-- Exercise prompt --
Can you reproduce the data beneath, keeping every line exact?

Material provided section start

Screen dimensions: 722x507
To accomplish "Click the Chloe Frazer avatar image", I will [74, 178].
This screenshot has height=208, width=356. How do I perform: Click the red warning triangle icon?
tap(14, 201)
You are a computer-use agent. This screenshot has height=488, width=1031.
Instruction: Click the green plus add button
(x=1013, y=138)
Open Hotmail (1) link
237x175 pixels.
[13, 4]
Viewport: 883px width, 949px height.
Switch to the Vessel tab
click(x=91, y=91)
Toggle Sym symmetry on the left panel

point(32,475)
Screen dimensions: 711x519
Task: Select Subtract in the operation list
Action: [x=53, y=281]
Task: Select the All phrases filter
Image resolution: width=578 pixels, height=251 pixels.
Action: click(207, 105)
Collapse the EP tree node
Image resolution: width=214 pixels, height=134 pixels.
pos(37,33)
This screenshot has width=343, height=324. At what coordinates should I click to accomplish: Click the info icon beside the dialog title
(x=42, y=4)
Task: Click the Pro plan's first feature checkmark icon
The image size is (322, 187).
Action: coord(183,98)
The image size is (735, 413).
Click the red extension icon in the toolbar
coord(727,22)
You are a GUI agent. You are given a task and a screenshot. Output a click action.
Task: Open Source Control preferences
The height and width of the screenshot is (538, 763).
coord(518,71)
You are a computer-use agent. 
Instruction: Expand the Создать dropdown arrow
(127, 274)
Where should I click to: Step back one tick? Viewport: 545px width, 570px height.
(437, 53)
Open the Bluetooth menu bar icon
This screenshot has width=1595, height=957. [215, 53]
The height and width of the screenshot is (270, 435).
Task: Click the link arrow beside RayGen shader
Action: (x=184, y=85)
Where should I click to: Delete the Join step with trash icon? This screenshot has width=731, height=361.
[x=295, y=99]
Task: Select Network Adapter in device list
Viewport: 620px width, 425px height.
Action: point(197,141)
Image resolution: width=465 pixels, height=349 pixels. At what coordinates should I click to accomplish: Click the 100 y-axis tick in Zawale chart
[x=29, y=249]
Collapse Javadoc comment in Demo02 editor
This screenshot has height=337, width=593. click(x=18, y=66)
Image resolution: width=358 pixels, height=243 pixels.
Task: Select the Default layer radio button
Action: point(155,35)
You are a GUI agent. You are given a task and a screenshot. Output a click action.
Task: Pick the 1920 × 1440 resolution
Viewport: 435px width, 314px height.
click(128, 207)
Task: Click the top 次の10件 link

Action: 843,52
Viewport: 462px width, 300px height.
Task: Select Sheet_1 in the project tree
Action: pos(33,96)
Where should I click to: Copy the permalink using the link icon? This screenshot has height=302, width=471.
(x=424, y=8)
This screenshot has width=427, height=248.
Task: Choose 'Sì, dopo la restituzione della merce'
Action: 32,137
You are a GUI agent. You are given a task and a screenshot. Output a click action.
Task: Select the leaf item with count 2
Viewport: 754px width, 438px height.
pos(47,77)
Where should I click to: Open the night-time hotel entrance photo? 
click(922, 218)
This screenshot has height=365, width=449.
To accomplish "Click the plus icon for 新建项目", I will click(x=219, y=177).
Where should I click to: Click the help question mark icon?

Material provided section end

-- Written response --
Screen dimensions: 722x507
To accomplish "Click the Chloe Frazer avatar image", I will [74, 178].
This screenshot has height=208, width=356. How do I perform: Click the red warning triangle icon?
tap(14, 201)
You are a computer-use agent. This screenshot has height=488, width=1031.
Instruction: Click the green plus add button
(x=1013, y=138)
Open Hotmail (1) link
237x175 pixels.
[13, 4]
Viewport: 883px width, 949px height.
Switch to the Vessel tab
click(x=91, y=91)
Toggle Sym symmetry on the left panel

point(32,475)
Screen dimensions: 711x519
Task: Select Subtract in the operation list
Action: [x=53, y=281]
Task: Select the All phrases filter
Image resolution: width=578 pixels, height=251 pixels.
Action: click(207, 105)
Collapse the EP tree node
Image resolution: width=214 pixels, height=134 pixels.
pos(37,33)
This screenshot has width=343, height=324. At what coordinates should I click to accomplish: Click the info icon beside the dialog title
(x=42, y=4)
Task: Click the Pro plan's first feature checkmark icon
The image size is (322, 187).
Action: coord(183,98)
The image size is (735, 413).
Click the red extension icon in the toolbar
coord(727,22)
You are a GUI agent. You are given a task and a screenshot. Output a click action.
Task: Open Source Control preferences
The height and width of the screenshot is (538, 763).
coord(518,71)
You are a computer-use agent. 
Instruction: Expand the Создать dropdown arrow
(127, 274)
Where should I click to: Step back one tick? Viewport: 545px width, 570px height.
(437, 53)
Open the Bluetooth menu bar icon
This screenshot has width=1595, height=957. [215, 53]
The height and width of the screenshot is (270, 435).
Task: Click the link arrow beside RayGen shader
Action: (x=184, y=85)
Where should I click to: Delete the Join step with trash icon? This screenshot has width=731, height=361.
[x=295, y=99]
Task: Select Network Adapter in device list
Viewport: 620px width, 425px height.
Action: point(197,141)
Image resolution: width=465 pixels, height=349 pixels. At what coordinates should I click to accomplish: Click the 100 y-axis tick in Zawale chart
[x=29, y=249]
Collapse Javadoc comment in Demo02 editor
This screenshot has height=337, width=593. click(x=18, y=66)
Image resolution: width=358 pixels, height=243 pixels.
Task: Select the Default layer radio button
Action: point(155,35)
You are a GUI agent. You are given a task and a screenshot. Output a click action.
Task: Pick the 1920 × 1440 resolution
Viewport: 435px width, 314px height.
click(128, 207)
Task: Click the top 次の10件 link

Action: 843,52
Viewport: 462px width, 300px height.
Task: Select Sheet_1 in the project tree
Action: pos(33,96)
Where should I click to: Copy the permalink using the link icon? This screenshot has height=302, width=471.
(x=424, y=8)
This screenshot has width=427, height=248.
Task: Choose 'Sì, dopo la restituzione della merce'
Action: 32,137
You are a GUI agent. You are given a task and a screenshot. Output a click action.
Task: Select the leaf item with count 2
Viewport: 754px width, 438px height.
pos(47,77)
Where should I click to: Open the night-time hotel entrance photo? 
click(922, 218)
This screenshot has height=365, width=449.
To accomplish "Click the plus icon for 新建项目", I will click(x=219, y=177).
Where should I click to: Click the help question mark icon?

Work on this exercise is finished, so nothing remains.